Ведро, например, было лишь одно, а колодец довольно далеко. Стало быть, ходить туда надо было в два раза чаще, чем, если бы было два ведра. Помойного ведра не было вовсе, и рукомойника — тоже. Умывался из кружки над тазом. В этой же эмалированной кружке грел воду, потому что чайника не было, причём грел на печке, потому что ни плитки, ни кипятильника тоже не было. Поскольку утром печку не топил, то оставался без чая и уходил в школу, съев кусок хлеба с холодной водой.

Нельзя сказать, что обо мне никто не заботился. Одна местная учительница время от времени приглашала на блины, но я старался не злоупотреблять её гостеприимством. Один добрый человек дал в пользование маленькую сковородочку, подарил ведро картошки и поллитровую банку топлёного свиного сала. Это были для меня сокровища, но ведро картошки я по неопытности оставил на ночь в коридоре, и это в 30-градусный мороз. Естественно, на следующий день занёс в дом уже «бубенцы». Этой-то перемороженной гниющей картошкой я в основном и питался. Жарил её, но сковородка была такой маленькой, что порция получалась воробьиной, да к тому же этого гнилья много всё равно было не съесть.

Обедал в школе, но, имея такие ужины, был постоянно голодным. Тогда я узнал, что голодному очень трудно уснуть, но научился обманывать голод. До сна терпел, а прямо перед тем, как лечь спать, съедал ломоть хлеба с холодной водой. Когда обрадованный желудок успевал понять, что больше ничего не получит, я уже спал.

Тогда я часто вспоминал рассказы отца о его голодном детстве.
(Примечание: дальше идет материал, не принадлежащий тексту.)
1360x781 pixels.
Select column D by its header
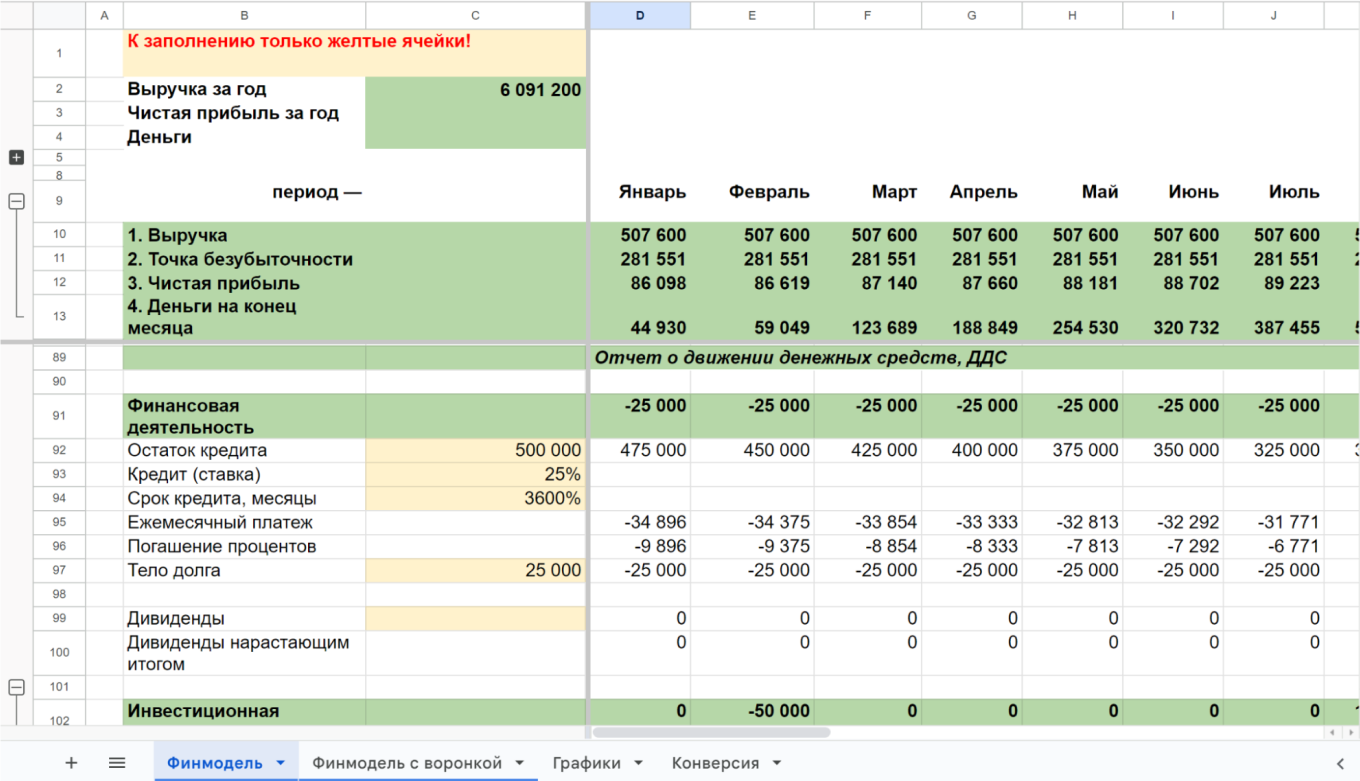point(640,15)
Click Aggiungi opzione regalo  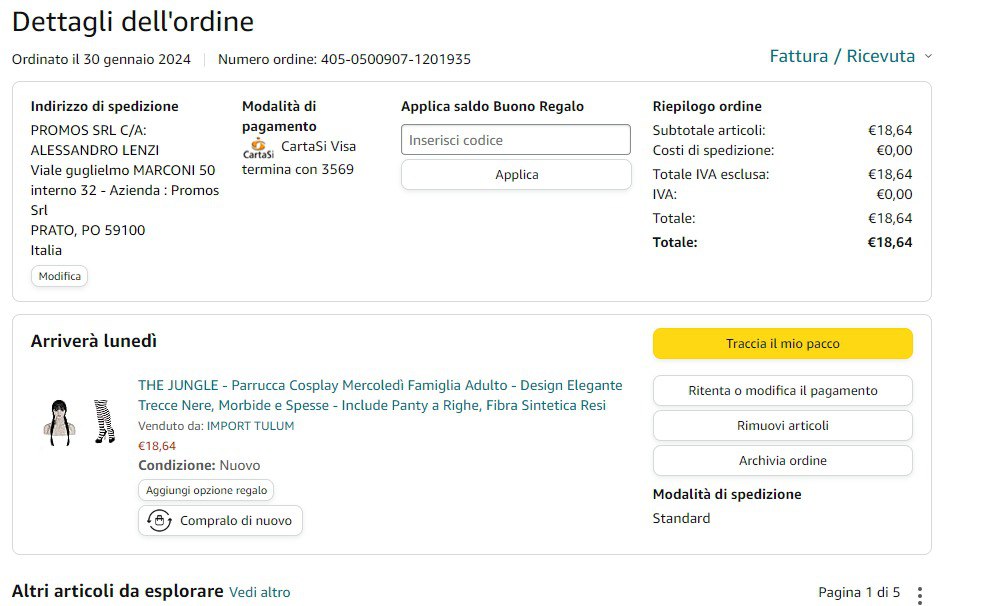[x=206, y=490]
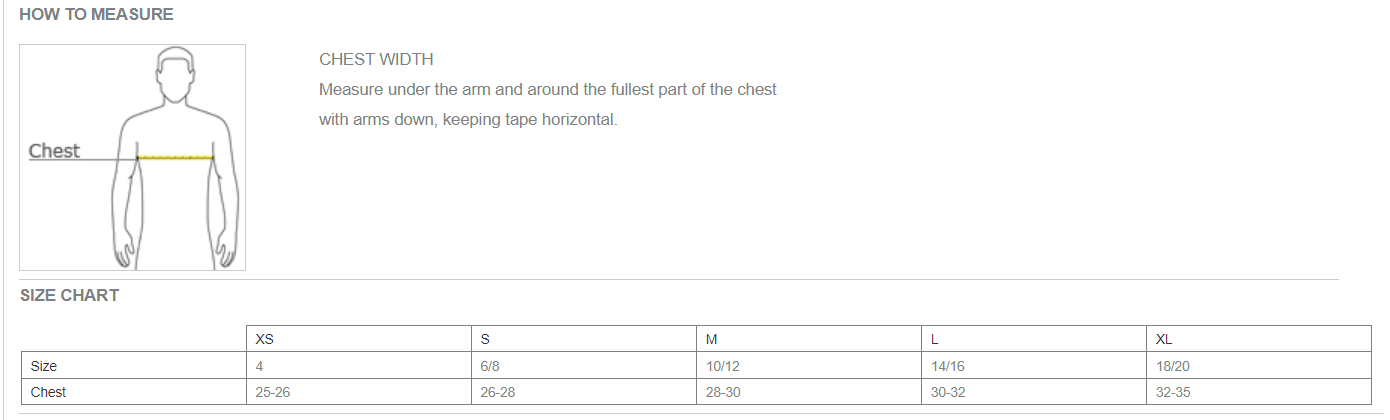The image size is (1390, 420).
Task: Click the yellow measuring tape on figure
Action: pos(175,157)
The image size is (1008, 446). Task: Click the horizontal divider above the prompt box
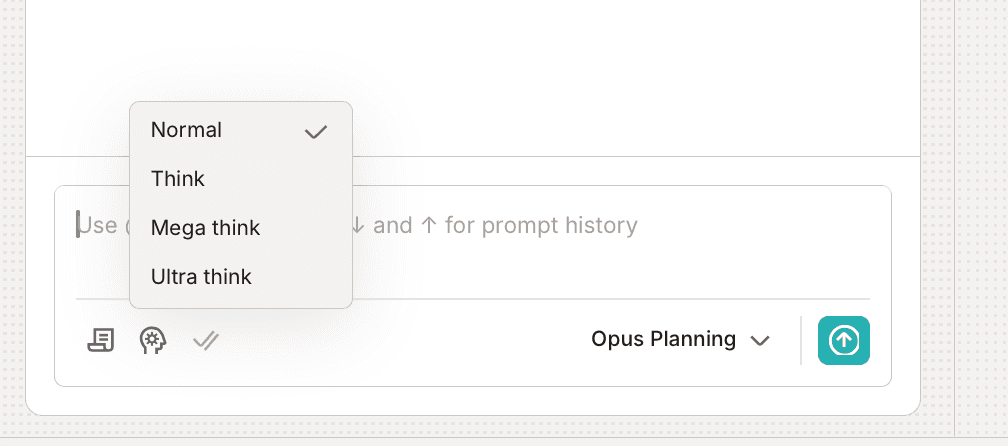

Это помогало понять, что моё положение очень даже не плохое. Подумаешь, картошка гнилая, хорошо хоть такая есть. Ну и что, если хлеб без масла? Он ведь испечён из качественной пшеничной муки, без всяких там опилочных примесей.

Иногда вечером ко мне заходил дедушка-сосед. Трезвым мне так ни разу и не довелось его увидеть. Он подолгу сидел, изводя меня своим пьяным трёпом. Почти каждый раз предлагал: «Пойдём ко мне жареное мясо есть». Мне очень хотелось кушать, от слова «мясо» текли слюни, но я отказывался, говорил, что только что поужинал, думая про себя: «Был бы ты трезвый, я бы конечно с тобой пошёл, а когда ты явишься домой пьяный, да ещё с посторонним человеком, как бы от твоей старухи дрына вместо мяса не схлопотать».

А его жена каждый раз мне потом говорила: «Опять мой пьяный дурак вчера вам надоедал? Не пускайте вы его». Интересно, как я мог его пустить, если у меня дверь изнутри не запиралась. Снаружи был навесной замок, а изнутри даже маленького крючочка не было. Ко мне хоть посреди ночи любой человек с улицы мог зайти.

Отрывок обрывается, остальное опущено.